:: Exercise aim ::
The data below contains pictures, which are to be skipped; the lines starting at the line with "The image size is (1148, 670)." and ending at the line with "Image resolution: width=1568 pixels, height=571" are to be output exactly, both ends included.

:: Provided records ::
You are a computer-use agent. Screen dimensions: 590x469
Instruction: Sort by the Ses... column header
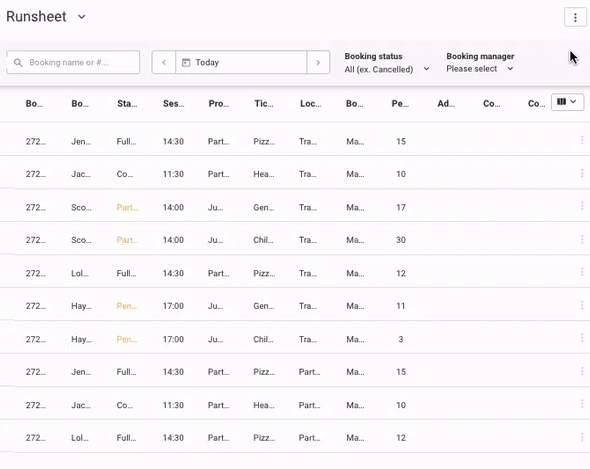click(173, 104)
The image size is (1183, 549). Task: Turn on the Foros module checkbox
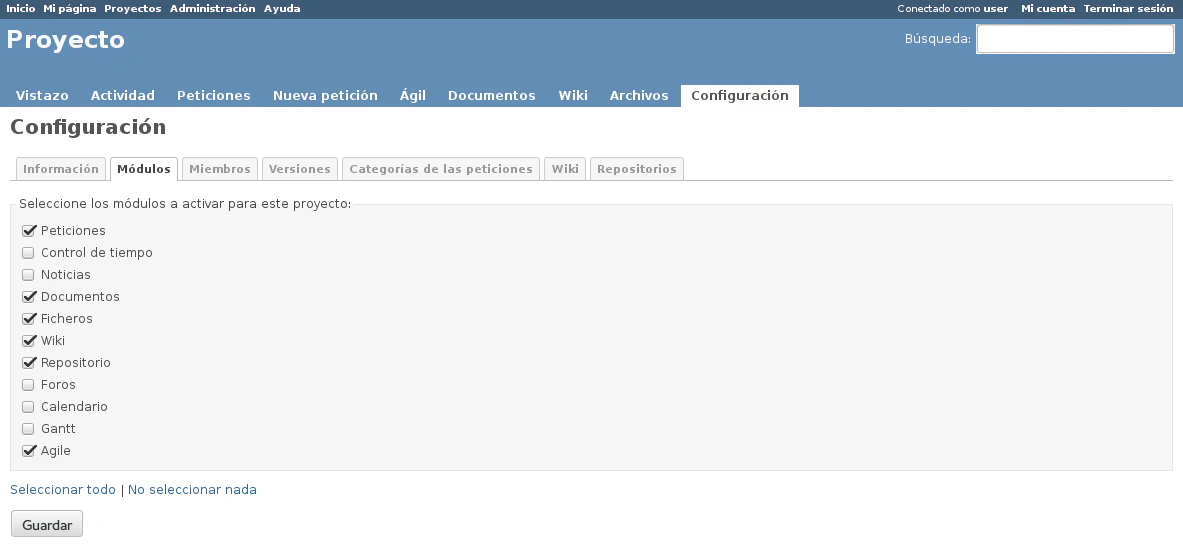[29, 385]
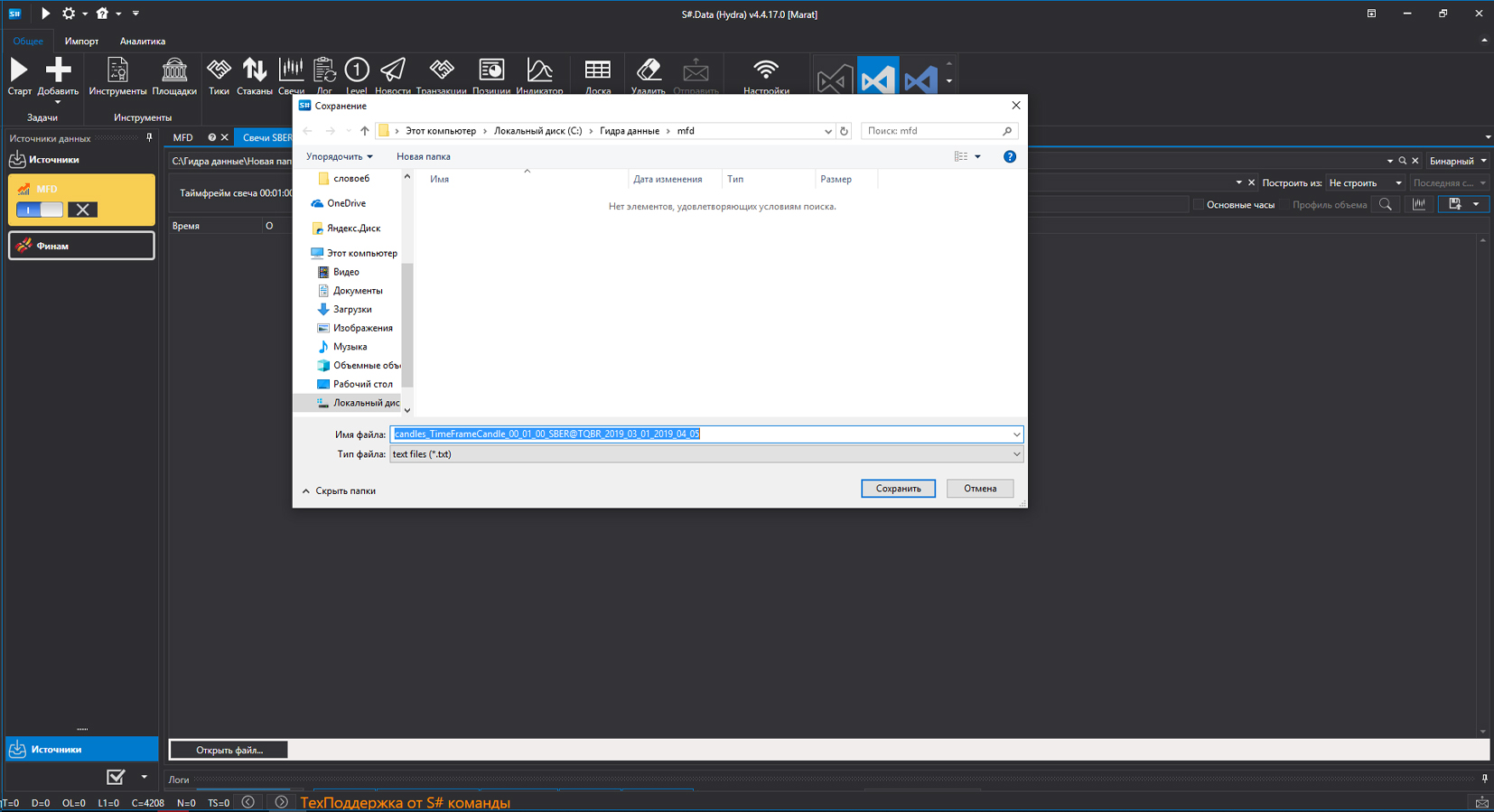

==

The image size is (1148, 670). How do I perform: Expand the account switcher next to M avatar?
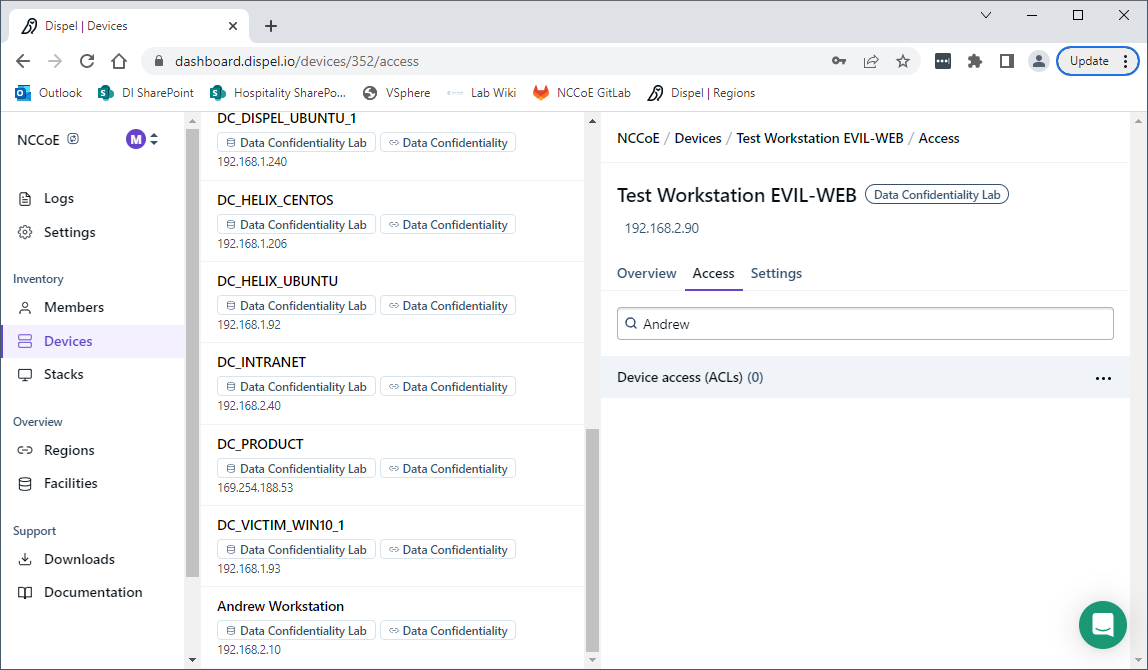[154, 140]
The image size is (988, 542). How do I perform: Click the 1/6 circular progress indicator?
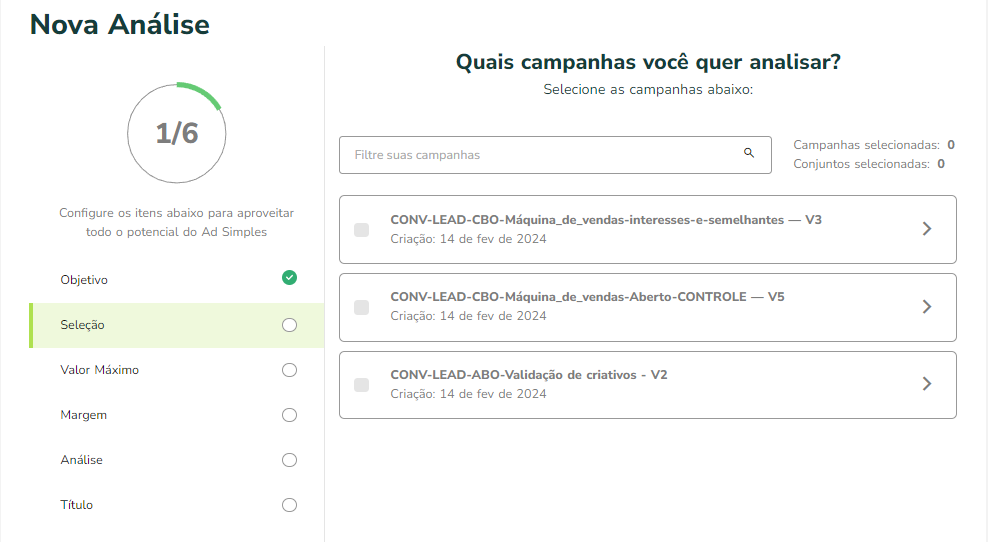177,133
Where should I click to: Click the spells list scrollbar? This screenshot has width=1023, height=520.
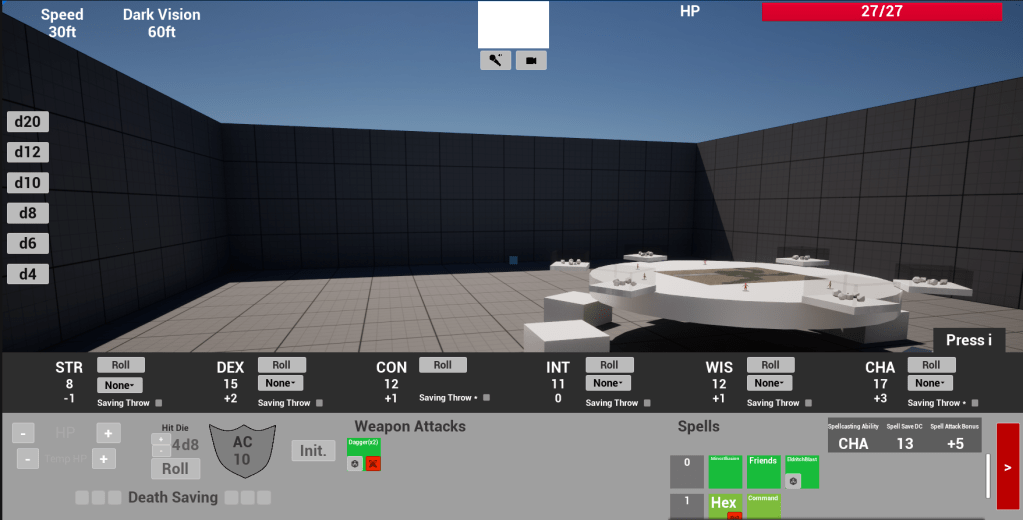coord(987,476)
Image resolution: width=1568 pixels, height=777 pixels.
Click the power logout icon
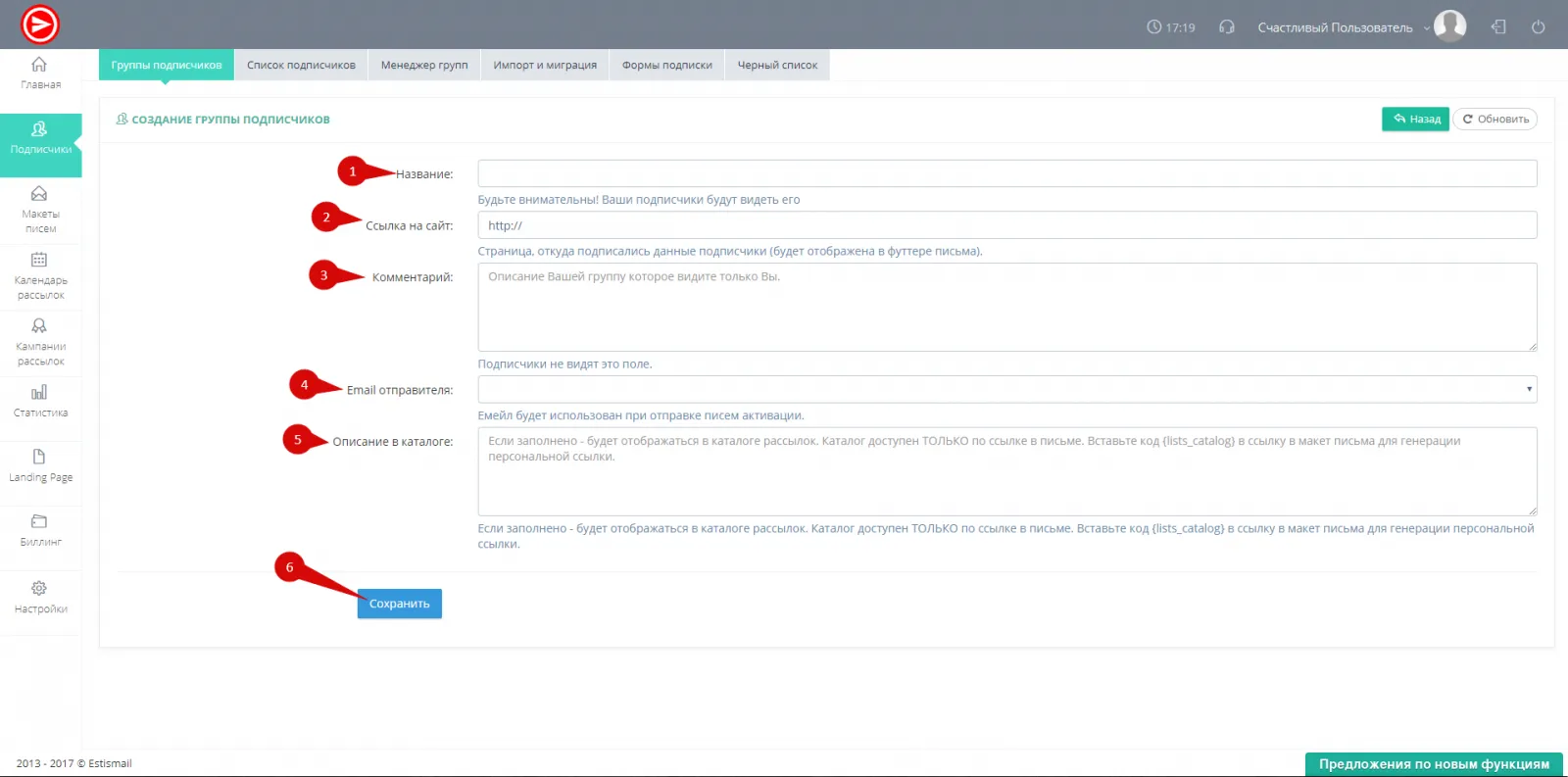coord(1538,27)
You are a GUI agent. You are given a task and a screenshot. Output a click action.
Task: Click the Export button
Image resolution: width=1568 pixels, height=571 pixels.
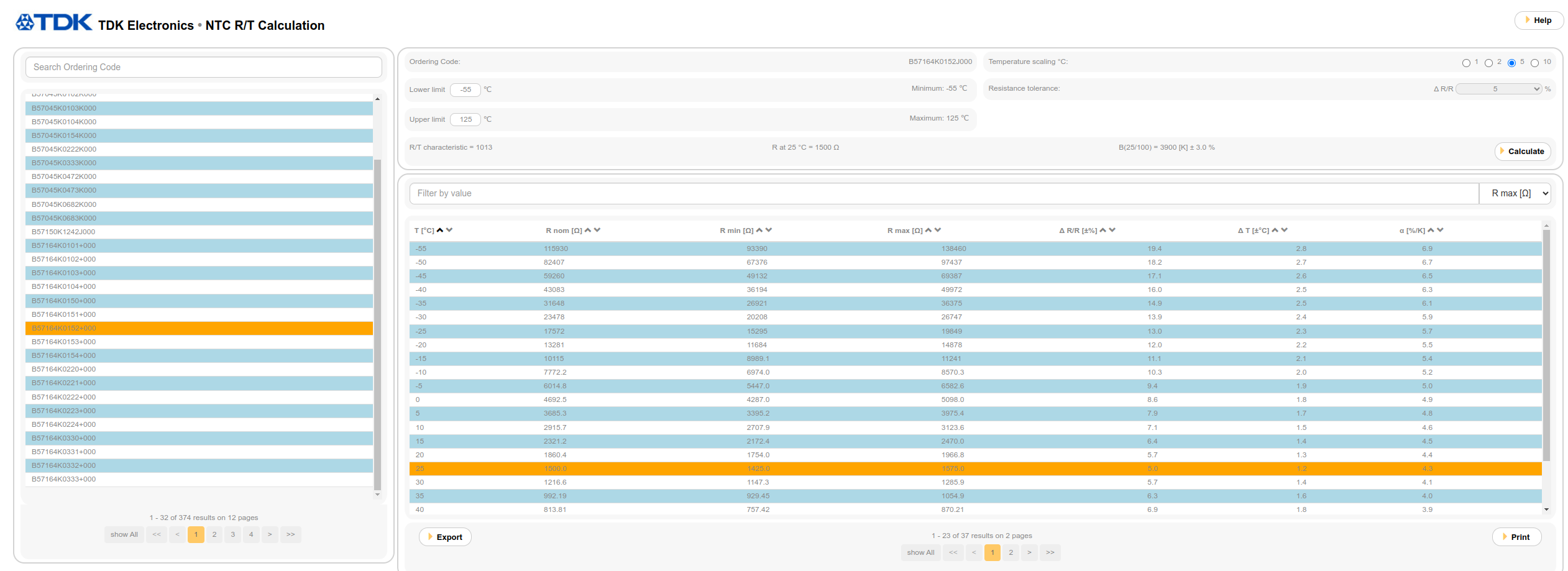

:: Solution below ::
The image size is (1148, 670). How do I perform: Expand the account switcher next to M avatar?
[154, 140]
The image size is (988, 542). How do I perform: Click the 1/6 circular progress indicator?
177,133
Where should I click to: Click the spells list scrollbar? This screenshot has width=1023, height=520.
coord(987,476)
Image resolution: width=1568 pixels, height=777 pixels.
Click the power logout icon
coord(1538,27)
You are a GUI agent. You are given a task and a screenshot. Output a click action.
Task: Click the Export button
Image resolution: width=1568 pixels, height=571 pixels.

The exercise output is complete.